▶ **PROVIDED PASSAGE**:
The plaintiff takes the position that as a taxpayer on a cash basis, nothing *957 was taxable income to him unless he received it during the taxable year. This position is untenable. Money which becomes available to a cash basis taxpayer in the taxable year is taxable income, whether he reduces it to possession or not. If it were not so, a taxpayer could juggle his income almost at will between taxable years whenever it would be of advantage to him to do so. The entire $29,000 was, so far as appears, available to the plaintiff in 1937. The Pool had closed its books on its fiscal year on May 31, 1937. The collections were in, the expenses were computed, and the plaintiff's agreed share of the money in hand was $29,000. No reason appears why it could not have been collected by asking for it. We conclude that the plaintiff did not make a mistake in including it in his income for 1937.

▶ **LIST OF TASKS**:
a – Please list the facts the taxable-income passage states about the Pool at the close of its fiscal year.
b – Rewrite the taxable-income passage starting with "The plaintiff takes" and going on through "income for 1937.", changing "taxpayer" to "filer".
c – Summarize the taxable-income passage in two sentences.

▶ **EXERCISE DATA**:
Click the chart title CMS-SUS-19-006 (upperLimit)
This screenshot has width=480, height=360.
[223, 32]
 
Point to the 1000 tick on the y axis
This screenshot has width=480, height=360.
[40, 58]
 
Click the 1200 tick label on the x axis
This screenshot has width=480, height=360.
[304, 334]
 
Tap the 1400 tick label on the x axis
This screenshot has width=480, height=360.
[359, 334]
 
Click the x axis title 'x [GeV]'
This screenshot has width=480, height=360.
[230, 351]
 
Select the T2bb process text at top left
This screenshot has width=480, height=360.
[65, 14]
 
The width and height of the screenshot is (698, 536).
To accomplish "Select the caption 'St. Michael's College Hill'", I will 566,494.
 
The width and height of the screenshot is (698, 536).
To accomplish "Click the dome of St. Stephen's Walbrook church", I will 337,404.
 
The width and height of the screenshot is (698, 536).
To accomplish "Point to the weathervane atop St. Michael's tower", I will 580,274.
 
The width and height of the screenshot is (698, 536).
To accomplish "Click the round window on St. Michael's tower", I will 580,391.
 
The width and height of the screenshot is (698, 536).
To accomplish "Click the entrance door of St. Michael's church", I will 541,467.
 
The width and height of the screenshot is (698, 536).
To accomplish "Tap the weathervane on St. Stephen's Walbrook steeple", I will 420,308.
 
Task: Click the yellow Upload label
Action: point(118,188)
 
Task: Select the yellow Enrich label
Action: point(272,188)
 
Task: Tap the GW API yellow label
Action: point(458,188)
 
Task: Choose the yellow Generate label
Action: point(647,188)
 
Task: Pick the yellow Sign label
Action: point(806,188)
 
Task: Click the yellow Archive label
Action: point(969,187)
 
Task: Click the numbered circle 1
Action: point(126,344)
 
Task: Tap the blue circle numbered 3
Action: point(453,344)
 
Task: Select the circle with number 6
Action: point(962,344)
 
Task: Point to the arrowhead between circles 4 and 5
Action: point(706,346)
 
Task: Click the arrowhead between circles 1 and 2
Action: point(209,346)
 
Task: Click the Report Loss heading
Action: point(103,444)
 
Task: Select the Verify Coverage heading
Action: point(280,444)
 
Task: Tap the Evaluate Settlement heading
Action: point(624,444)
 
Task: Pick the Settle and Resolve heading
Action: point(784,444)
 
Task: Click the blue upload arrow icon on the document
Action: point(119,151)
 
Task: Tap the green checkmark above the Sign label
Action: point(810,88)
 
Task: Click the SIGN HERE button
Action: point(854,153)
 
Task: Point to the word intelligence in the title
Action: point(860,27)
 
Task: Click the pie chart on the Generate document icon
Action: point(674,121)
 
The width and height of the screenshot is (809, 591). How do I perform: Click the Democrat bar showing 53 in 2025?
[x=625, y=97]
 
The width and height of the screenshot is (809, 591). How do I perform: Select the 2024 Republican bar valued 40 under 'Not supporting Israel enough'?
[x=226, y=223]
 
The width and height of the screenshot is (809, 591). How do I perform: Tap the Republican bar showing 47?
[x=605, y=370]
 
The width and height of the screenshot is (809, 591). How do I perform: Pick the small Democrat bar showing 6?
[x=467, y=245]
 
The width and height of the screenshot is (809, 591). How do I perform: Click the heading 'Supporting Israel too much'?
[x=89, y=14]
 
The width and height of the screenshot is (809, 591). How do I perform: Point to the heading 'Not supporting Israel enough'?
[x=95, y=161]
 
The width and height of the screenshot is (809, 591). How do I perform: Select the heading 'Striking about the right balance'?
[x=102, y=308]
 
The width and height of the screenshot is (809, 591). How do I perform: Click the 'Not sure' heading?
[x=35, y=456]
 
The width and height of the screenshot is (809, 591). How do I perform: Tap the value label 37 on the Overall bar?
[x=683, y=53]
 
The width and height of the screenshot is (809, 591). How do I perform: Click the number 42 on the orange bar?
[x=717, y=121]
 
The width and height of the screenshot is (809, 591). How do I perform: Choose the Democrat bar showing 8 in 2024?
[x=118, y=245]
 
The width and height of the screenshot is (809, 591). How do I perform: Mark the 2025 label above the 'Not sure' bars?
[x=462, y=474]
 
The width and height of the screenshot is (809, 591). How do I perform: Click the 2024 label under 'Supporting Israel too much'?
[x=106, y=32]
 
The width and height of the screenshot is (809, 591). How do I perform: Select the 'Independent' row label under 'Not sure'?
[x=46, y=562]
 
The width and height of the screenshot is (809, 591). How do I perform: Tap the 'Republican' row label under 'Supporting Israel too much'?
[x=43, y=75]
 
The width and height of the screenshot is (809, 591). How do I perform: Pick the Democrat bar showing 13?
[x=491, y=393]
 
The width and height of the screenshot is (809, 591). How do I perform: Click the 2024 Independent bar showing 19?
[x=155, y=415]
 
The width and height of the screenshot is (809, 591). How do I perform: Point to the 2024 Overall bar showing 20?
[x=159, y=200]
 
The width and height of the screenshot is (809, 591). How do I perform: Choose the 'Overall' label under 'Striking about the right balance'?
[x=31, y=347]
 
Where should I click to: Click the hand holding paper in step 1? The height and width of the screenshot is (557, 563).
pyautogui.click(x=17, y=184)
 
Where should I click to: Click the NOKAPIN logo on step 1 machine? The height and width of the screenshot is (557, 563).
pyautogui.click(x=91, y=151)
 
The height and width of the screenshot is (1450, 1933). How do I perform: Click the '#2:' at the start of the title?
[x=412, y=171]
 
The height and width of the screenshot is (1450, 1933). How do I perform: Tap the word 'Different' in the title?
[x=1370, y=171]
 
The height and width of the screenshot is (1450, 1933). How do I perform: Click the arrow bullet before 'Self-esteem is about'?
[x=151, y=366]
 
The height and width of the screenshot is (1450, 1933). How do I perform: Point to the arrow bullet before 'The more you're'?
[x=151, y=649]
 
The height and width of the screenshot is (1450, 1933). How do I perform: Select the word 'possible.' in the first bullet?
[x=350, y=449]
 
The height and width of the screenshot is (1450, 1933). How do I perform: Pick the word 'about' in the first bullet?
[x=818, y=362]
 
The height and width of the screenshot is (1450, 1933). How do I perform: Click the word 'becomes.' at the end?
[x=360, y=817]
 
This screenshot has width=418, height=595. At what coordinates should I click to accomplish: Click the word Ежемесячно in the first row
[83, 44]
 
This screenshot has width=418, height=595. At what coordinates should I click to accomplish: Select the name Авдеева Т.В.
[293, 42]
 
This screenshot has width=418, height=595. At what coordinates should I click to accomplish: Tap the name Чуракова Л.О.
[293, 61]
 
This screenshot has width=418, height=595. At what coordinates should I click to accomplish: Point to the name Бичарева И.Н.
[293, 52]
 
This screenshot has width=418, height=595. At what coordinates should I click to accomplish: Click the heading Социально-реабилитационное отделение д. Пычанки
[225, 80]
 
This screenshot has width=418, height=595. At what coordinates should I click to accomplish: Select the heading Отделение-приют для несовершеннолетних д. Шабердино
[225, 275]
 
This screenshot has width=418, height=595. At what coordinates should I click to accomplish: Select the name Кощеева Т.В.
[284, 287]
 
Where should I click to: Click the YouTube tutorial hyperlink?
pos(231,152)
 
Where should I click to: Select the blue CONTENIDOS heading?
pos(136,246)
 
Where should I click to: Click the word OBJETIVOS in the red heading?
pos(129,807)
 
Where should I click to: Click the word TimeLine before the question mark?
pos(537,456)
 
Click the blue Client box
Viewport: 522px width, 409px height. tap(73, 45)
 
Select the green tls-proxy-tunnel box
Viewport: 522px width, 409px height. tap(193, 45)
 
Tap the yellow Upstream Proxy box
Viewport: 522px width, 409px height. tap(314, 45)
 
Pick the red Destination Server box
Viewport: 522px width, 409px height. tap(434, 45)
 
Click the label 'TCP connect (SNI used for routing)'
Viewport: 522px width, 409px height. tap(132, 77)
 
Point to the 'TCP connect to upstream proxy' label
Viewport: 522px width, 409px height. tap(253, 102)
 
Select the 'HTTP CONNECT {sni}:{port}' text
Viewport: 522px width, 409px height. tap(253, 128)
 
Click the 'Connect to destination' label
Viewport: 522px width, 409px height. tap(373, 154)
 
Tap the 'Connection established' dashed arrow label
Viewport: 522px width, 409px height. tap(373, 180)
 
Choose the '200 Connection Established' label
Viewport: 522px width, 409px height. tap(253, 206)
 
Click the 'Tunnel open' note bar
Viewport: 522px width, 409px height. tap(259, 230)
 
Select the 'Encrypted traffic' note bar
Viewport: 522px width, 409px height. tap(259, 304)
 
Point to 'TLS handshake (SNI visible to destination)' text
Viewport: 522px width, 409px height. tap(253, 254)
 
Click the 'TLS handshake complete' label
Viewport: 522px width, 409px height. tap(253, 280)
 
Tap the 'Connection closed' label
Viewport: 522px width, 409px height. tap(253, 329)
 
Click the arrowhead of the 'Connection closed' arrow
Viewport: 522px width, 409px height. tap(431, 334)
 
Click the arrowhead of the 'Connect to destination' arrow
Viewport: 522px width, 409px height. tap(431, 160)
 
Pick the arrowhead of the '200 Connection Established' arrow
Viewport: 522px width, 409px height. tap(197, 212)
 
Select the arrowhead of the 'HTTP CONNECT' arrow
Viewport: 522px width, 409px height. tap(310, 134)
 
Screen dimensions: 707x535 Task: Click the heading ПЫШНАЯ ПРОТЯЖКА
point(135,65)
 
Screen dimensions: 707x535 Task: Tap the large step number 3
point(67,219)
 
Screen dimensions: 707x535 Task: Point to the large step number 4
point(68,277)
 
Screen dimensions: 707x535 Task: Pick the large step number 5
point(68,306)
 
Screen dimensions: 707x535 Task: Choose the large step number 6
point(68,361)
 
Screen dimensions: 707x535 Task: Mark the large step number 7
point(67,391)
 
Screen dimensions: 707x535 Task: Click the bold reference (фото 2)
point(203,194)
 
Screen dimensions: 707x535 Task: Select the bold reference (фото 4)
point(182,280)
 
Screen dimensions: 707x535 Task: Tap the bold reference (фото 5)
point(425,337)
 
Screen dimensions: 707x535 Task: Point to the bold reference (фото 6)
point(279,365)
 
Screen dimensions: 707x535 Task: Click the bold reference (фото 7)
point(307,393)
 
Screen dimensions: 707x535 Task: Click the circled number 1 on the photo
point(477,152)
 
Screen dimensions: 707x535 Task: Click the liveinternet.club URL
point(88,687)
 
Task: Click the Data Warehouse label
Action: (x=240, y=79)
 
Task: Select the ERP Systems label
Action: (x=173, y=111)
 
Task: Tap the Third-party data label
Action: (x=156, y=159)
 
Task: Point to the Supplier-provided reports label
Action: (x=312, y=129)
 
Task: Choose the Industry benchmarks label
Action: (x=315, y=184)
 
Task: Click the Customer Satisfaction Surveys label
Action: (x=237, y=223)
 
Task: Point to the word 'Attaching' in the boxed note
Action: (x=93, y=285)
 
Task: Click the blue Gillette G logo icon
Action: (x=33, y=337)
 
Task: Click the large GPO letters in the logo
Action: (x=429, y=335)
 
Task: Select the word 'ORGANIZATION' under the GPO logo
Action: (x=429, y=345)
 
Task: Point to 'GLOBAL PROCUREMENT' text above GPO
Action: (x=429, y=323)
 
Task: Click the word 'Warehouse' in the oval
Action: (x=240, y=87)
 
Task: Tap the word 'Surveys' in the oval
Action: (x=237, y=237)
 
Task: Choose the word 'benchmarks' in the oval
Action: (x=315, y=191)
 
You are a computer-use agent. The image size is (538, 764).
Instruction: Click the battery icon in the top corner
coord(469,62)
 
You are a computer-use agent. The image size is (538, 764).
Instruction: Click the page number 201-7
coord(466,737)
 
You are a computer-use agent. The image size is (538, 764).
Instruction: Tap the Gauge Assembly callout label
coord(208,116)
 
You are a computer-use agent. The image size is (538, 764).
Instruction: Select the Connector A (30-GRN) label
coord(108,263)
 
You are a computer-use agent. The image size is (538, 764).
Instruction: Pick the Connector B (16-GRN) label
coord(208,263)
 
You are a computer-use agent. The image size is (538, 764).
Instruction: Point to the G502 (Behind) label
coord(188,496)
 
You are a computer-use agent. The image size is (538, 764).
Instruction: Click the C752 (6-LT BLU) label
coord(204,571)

▶ **EXERCISE RESPONSES**:
a –
- The Pool closed its books on its fiscal year on May 31, 1937.
- The collections were in.
- The expenses were computed.
- The plaintiff's agreed share of the money in hand was $29,000.

b –
The plaintiff takes the position that as a filer on a cash basis, nothing *957 was taxable income to him unless he received it during the taxable year. This position is untenable. Money which becomes available to a cash basis filer in the taxable year is taxable income, whether he reduces it to possession or not. If it were not so, a filer could juggle his income almost at will between taxable years whenever it would be of advantage to him to do so. The entire $29,000 was, so far as appears, available to the plaintiff in 1937. The Pool had closed its books on its fiscal year on May 31, 1937. The collections were in, the expenses were computed, and the plaintiff's agreed share of the money in hand was $29,000. No reason appears why it could not have been collected by asking for it. We conclude that the plaintiff did not make a mistake in including it in his income for 1937.

c – The court rejects the plaintiff's claim that a cash-basis taxpayer is taxed only on money received during the taxable year, holding that money made available to such a taxpayer is taxable income whether or not he takes possession of it. Because the entire $29,000 share was available to the plaintiff in 1937 after the Pool closed its books on May 31, 1937, he did not make a mistake in including it in his income for that year.